Skip to content

Published State Summaries

A published state summary is a compact form for representing the outcome of an epoch.

It is needed so that the canonical outcome can be used, verified, and passed forward without disclosing the entire internal array of the environment.

Without a published state summary, epochal architecture remains incomplete.

The network then either:

  • forces participants to re-enter the internal history deeply every time;
  • or leaves the current outcome without a compact verifiable form.

For Realith, that is undesirable.

A published state summary must link together:

  • the previous verifiable outcome;
  • the new epoch result;
  • the volume of accepted transitions needed for verification of the next step;
  • a verifiable surface sufficient for the next coordination;
  • a reference to the boundary between the published outcome and unpublished internal content.

This is not a full log and not merely a technical receipt.

One more distinction must be retained here:

a published state summary is not a new form of the object itself or of its state; it is an externalized verifiable form for an already canonized epoch result.

What it is not

A published state summary must not be confused with:

  • an operator receipt;
  • a separate proof;
  • transport confirmation;
  • the full internal state of a contour;
  • the full history of an object.

It is a separate type of network artifact.

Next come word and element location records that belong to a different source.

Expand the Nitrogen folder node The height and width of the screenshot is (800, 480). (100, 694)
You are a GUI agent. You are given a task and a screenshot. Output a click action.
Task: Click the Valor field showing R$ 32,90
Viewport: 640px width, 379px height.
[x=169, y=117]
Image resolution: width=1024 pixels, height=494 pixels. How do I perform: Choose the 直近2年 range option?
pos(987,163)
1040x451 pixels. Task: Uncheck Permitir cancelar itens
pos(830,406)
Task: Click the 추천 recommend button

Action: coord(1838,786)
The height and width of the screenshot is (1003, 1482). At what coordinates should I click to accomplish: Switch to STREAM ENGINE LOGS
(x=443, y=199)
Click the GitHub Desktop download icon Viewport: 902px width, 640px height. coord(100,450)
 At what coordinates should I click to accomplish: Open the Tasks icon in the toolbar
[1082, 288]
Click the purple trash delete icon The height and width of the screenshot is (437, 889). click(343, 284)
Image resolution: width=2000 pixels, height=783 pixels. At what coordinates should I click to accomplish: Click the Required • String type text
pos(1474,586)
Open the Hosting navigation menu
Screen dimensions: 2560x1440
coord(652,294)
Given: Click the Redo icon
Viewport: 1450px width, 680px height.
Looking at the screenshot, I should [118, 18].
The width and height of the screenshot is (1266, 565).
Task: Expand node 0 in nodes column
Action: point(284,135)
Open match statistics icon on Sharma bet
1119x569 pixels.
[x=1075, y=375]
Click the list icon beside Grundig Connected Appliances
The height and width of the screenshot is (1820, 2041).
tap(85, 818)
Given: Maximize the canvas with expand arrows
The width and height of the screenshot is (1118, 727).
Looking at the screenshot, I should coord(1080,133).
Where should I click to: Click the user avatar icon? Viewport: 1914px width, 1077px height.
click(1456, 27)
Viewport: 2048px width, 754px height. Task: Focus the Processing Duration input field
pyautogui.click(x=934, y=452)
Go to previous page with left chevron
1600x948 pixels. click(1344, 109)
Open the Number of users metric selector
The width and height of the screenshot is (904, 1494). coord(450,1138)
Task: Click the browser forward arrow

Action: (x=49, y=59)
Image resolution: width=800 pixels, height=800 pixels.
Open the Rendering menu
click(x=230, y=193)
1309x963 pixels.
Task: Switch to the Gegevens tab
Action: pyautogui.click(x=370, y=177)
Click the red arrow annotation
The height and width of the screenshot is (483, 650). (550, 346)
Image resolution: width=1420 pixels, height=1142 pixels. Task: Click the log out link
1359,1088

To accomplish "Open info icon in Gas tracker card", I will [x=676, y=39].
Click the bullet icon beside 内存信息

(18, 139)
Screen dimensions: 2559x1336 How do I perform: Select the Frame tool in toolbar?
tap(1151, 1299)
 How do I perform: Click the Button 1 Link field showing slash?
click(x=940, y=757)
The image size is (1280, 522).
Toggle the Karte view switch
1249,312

It is precisely through such a summary that one can reconcile:

  • verifiability of outcome;
  • limited observability;
  • separation of working and archival roles;
  • the possibility of external verification without access to the whole internal layer.

At the current stage, one should not assert:

  • the final field composition;
  • the final commitment format;
  • the final cryptographic profile;
  • the final composition of proof.

But it can already be asserted that without a compact published state summary, the epochal architecture of Realith remains incomplete.